In un tempo in cui gli antagonisti politici scarseggiano, gli avversari te li devi inventare. È così che Mimmo Lucano, sindaco di Riace da ieri condannato all’esilio, è diventato il totem da abbattere, il vessillo da calpestare. Suo malgrado sconta l’assenza dalla scena politica di una sinistra in grado di contrastare efficacemente l’avanzata di populisti e sovranisti. Un vuoto clamoroso in quella stessa Italia che fino a pochi anni fa votava in massa per Matteo Renzi, tributando al suo partito ben 11 milioni di voti alle Europee del 2014, pari al 40,8 per cento dei consensi.

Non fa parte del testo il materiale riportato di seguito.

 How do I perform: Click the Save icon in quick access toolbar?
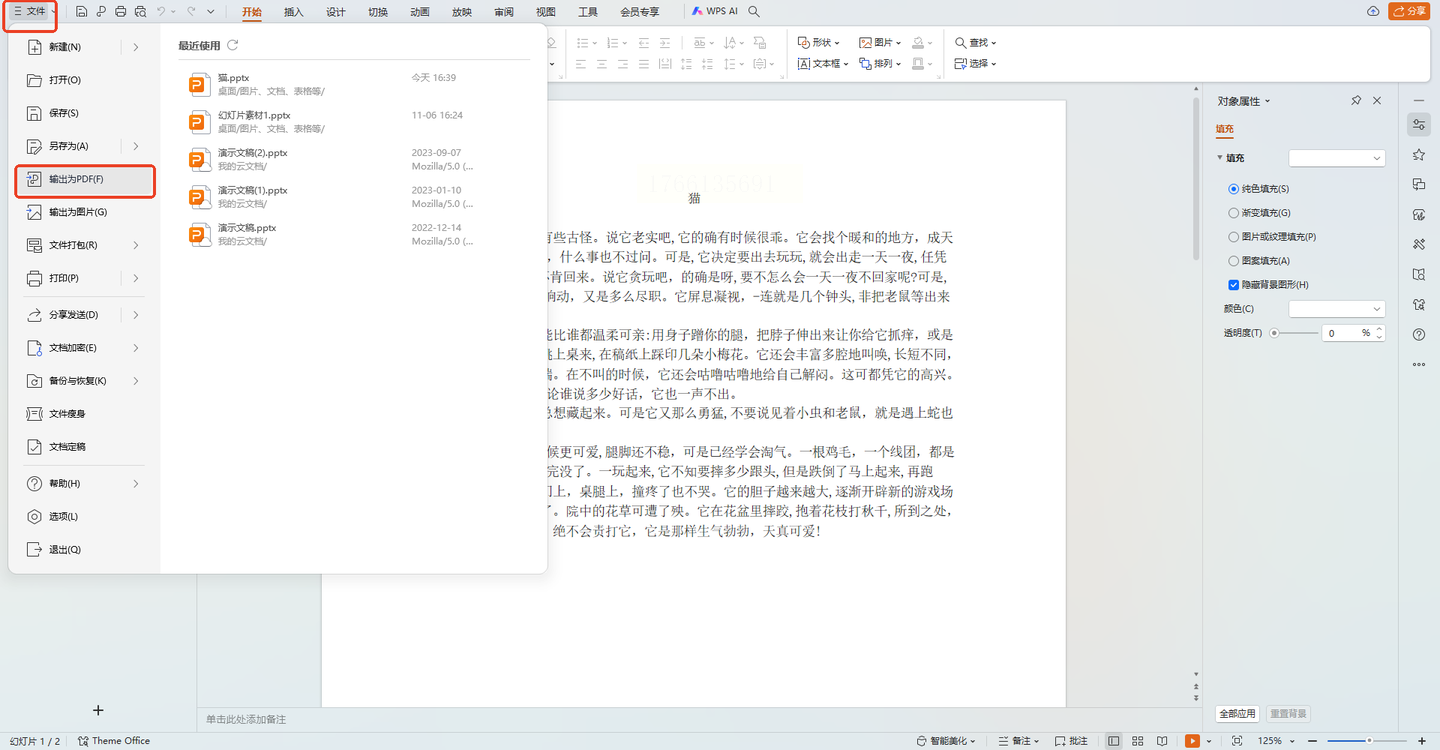coord(81,11)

Sono passati appena 4 anni da allora, ma è come se fosse un secolo. Idealmente è lo stesso tempo che passa da Lucano che entra nella classifica di Fortune dei 50 leader più influenti del mondo, a Lucano costretto a riempire gli scatoloni nottetempo per lasciare Riace dove, per ordine del Tribunale del riesame, non può più risiedere. Una sconfitta plastica, che la destra di governo e di paese è corsa a intestarsi come ennesima vittoria e che rende visibile la parabola discendente di un’epoca.


 

Con una differenza sostanziale, però: Mimì capatosta, come è soprannominato, con questa politica non c’entra proprio nulla. Lui e la Seconda o Terza Repubblica, a seconda di come la si voglia classificare, sono su due piani completamente diversi.
Non c’è politica di Palazzo nel suo agire, né tornaconti economici. Non c’è propaganda, né ambizioni di potere. C’è solo il desiderio di fare quello che ha sempre fatto, promuovere la solidarietà e l’accoglienza, anche a costo di forzare le regole e aggirare la burocrazia. Per questo pagherà e sta già pagando, con un divieto di dimora che per lui è peggio dei domiciliari, ma serve a evitare che torni nell’esercizio dalle sue funzioni di sindaco, dalle quali al momento è sospeso in base alla legge Severino.

 

«Non sono un criminale, perché mi fanno questo?». Si è chiesto Lucano mentre all’alba di stamattina ha dovuto inscatolare le sue cose e andare via. Una domanda retorica la sua, perché la risposta è implicita e può essere riscontrata innanzitutto negli illeciti che gli sono contestati, a cominciare dal favoreggiamento dell’immigrazione clandestina.
Ma c’è una risposta anche più lata e complessa, che prende forma nel pauroso squilibrio politico che sta inesorabilmente piegando il Paese a destra, a causa dell’inettitudine di una sinistra incapace non soltanto di offrire alternative valide, ma anche solo di affermare poche questioni di principio.

 

Nella regione che ha visto nascere e crescere quella vergogna epocale rappresentata dalla baraccopoli di San Ferdinando, il piccolo comune della Locride non è un luogo di sfruttamento e di miseria, né una fucina di terroristi e di invasati. Ma una finestra su una realtà parallela, un seme di speranza che ha messo radici tra i sassi di un paese che stava morendo e che non avrebbe avuto nessuna opportunità di sopravvivenza senza la creazione di quel “modello” che adesso viene percepito in maniera utilitaristica come l’avversario da abbattere. Lucano è diventato suo malgrado un simbolo e, in guerra, i simboli vanno distrutti.

 

Nella nuova Italia post 4 marzo 2018, la parola d’ordine, “prima gli Italiani”, è un’ipocrisia che viene perpetrata senza nessuna obiezione. Non “prima”, ma “solo gli italiani”, a patto che possano ostentare pelle bianca e inflessione dialettale. È questo il messaggio che viene veicolato dall’esaltazione della caduta di Riace. Non importa che gli extracomunitari siano integrati e abbiamo contribuito in maniera decisiva a risollevare le sorti di un paese morente. Un’alternativa all’immigrazione vissuta esclusivamente come un problema non è ammessa, perché potrebbe instillare il dubbio che un altro mondo è possibile.
Dunque l’esempio di Riace va annientato e a farlo non sono i magistrati, a cui spetta il compito di applicare le leggi senza cedere a suggestioni ideologiche. A spazzare via quel modello, che dovrebbe continuare ad esistere a prescindere dalle personali responsabilità penali di Lucano, è oggi la politica vincente, che ha bisogno di antagonisti come l’aria, anche a costo di crearli a tavolino.